• [WORK TO DO]
1: In the passage on predicting Supreme Court votes, what does a "decisionType" value of "2" correspond to?
2: From the passage on predicting Supreme Court votes, reproduce verbatim the portion starting at "Please see AutoGenerateFull.py" and ending at "the ensemble method.".
3: Extend the passage on predicting Supreme Court votes, beginning immediately after its final sentence.

• [EXTRACT TO READ]
++++++++
The next most important feature was whether or not "decisionType" was "2," which corresponds to "per curiam (no oral argument)." This may be because unanimous, uncontroversial decisions have allowed a justice to vote in an ideological direction she might not usually take. Decision types "1" ("opinion of the court (orally argued)"), "6" ("per curiam (orally argued)") and "7" ("judgment of the Court (orally argued)") also influenced Ginsburg.
Next we found that whether or not the case had to do with "no merits: writ improperly granted" ("issue" number "90150") or "indigents: US Supreme Court docketing fee" ("issue" number "20360") also influenced Justice Ginsburg's decision. Other variables like lawType ("2" is "constitutional amendment") could give further insight if examined by legal experts.
Please see AutoGenerateFull.py for the main script.
First of course, we imported the databases, in both cases dropping rows where ideological direction is indeterminate. We then dropped columns not used as predictors or target, one-hot encoded the remaining predictors and ran a battery of machine-learning methods for the case-centered data, for each justice individually and then the ensemble method.
Records were generated in a text file, showing, for each model run, test and train accuracy, ROC-AUC and log-loss. For the test data, precision, recall and confusion matrix were recorded. For individual-justice models, test and train accuracy, ROC-AUC and log-loss were shown both with default scikit-learn settings an after tuning. The optimal values for hyper-parameters were also noted. These optimal values varied quite a bit by justice, but in general trees needed to be kept shallow (maximum depth of around 10) to avoid overfitting.
++++++++
• [SUPPLIED DATA]
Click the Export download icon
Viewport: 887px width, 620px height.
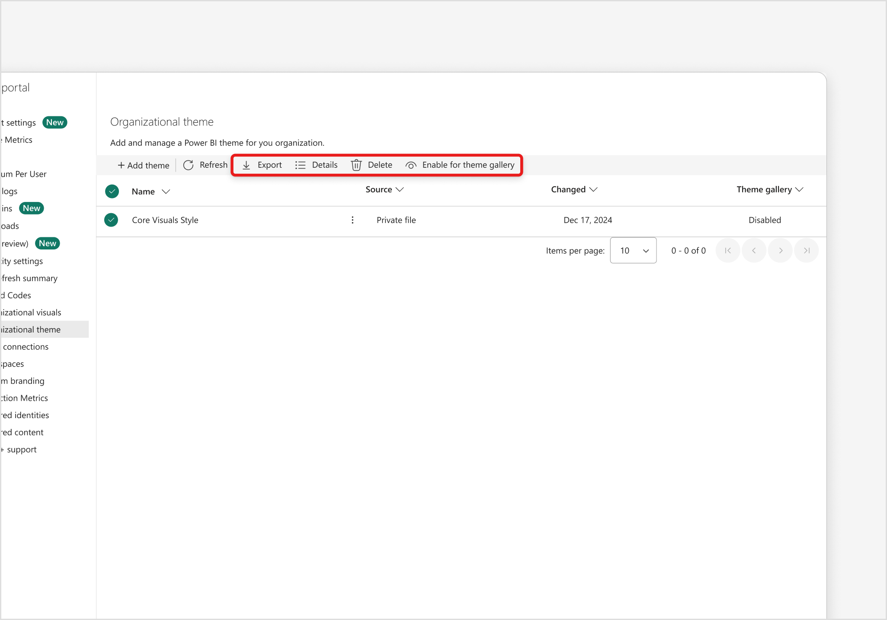(x=246, y=165)
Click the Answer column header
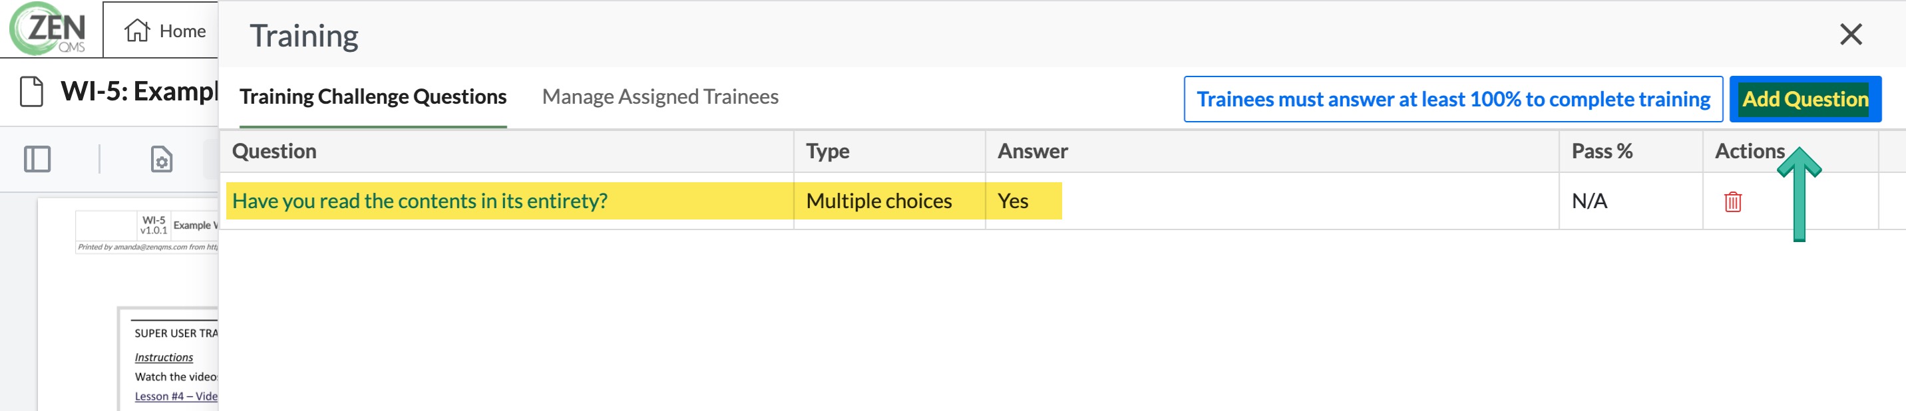The image size is (1906, 411). pyautogui.click(x=1032, y=152)
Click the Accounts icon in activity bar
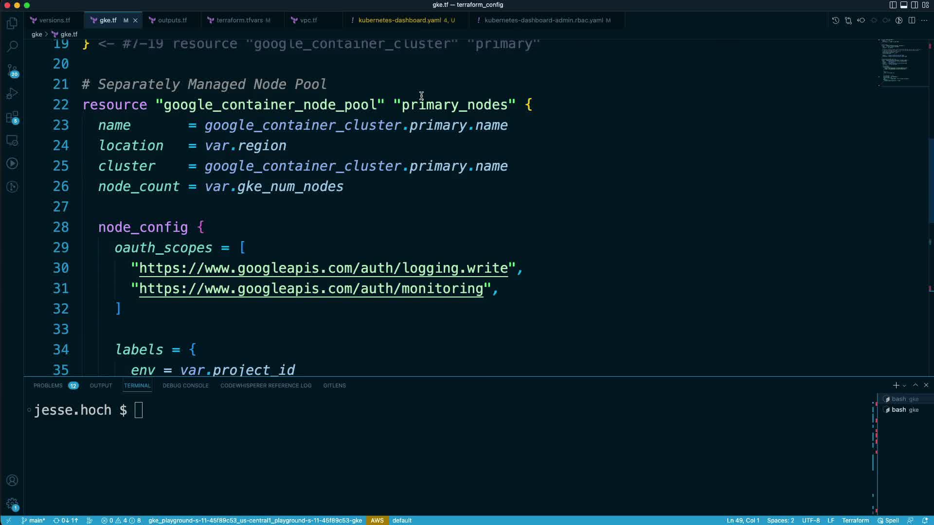The image size is (934, 525). 12,480
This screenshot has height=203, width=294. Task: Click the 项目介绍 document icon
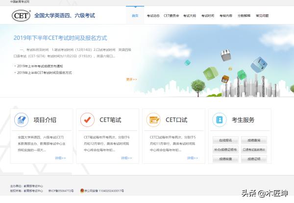(x=21, y=120)
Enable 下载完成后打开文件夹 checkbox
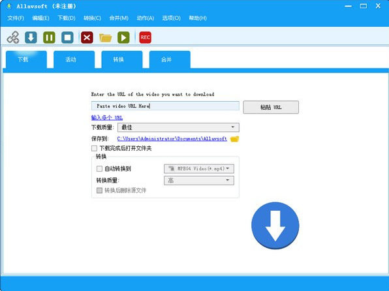Viewport: 389px width, 291px height. pos(94,148)
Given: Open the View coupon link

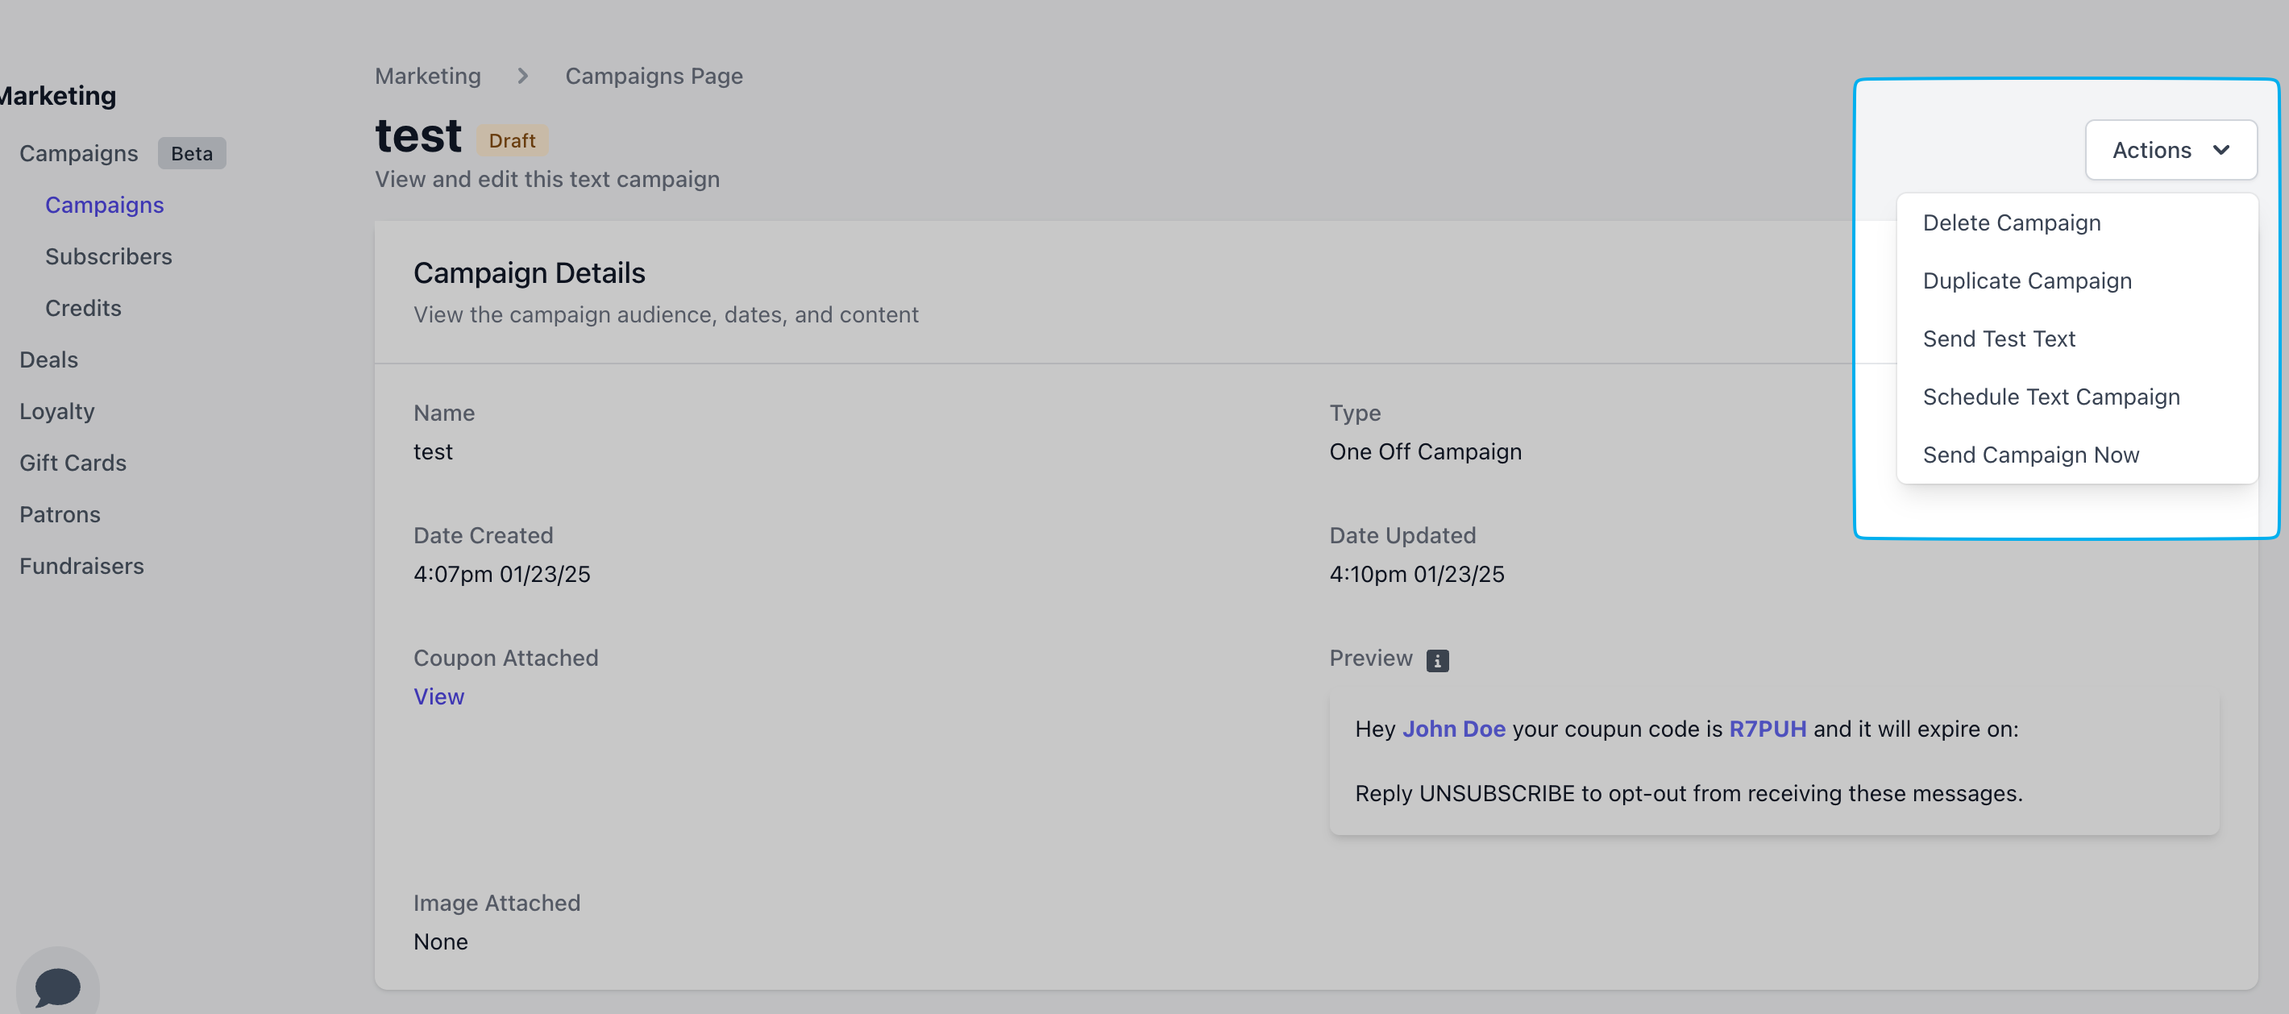Looking at the screenshot, I should (x=438, y=697).
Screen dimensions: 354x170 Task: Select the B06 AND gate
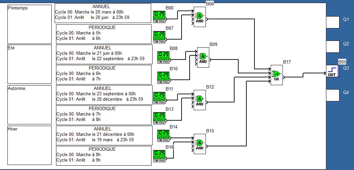(200, 17)
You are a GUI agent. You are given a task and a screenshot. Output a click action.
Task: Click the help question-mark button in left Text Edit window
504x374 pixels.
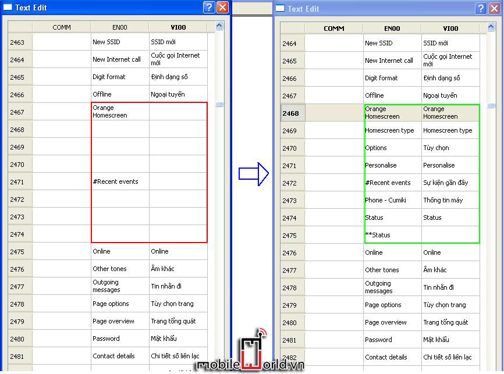click(210, 8)
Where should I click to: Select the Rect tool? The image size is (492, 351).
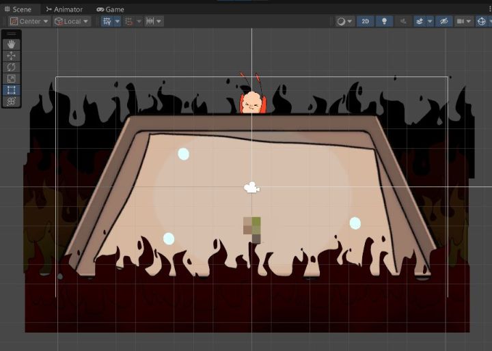coord(12,90)
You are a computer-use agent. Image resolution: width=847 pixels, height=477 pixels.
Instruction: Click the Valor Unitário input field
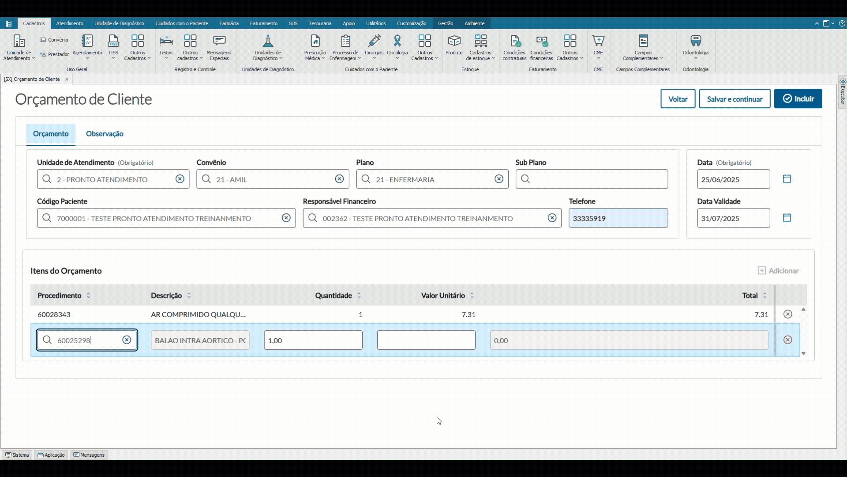(x=426, y=340)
++++++++
• [ANSWERS TO THE EXERCISE]
1: It corresponds to "per curiam (no oral argument)."

2:
Please see AutoGenerateFull.py for the main script.
First of course, we imported the databases, in both cases dropping rows where ideological direction is indeterminate. We then dropped columns not used as predictors or target, one-hot encoded the remaining predictors and ran a battery of machine-learning methods for the case-centered data, for each justice individually and then the ensemble method.

3:
These records were reproduced in a CSV output file. For each model we also exported a CSV file with feature importances according to our random-forest classifier, which should be a rich source of further conclusions for this study.
By applying a range of supervised machine-learning techniques in scikit-learn - SVM, decision trees and their derivatives (random forests, xgboost, adaboost), KNN clustering and Naive Bayes - we predicted ideological outcome (liberal vs. conservative as defined below) of US Supreme Court cases with test accuracy (or out-of-bag score for bagged methods) of around 72% (vs. 50% null model). Random forest algorithms tended to achieve the best results, though other techniques were close behind. The exception was the extremely poor performance of Naive Bayes, which we attribute to the non-parametric distributions of our entirely categorical variables. A preliminary assessment showed that a more complex ensemble method where multiple models were probability-voted to predict case outcomes was not necessarily more effective than simply training models with case-centered data alone.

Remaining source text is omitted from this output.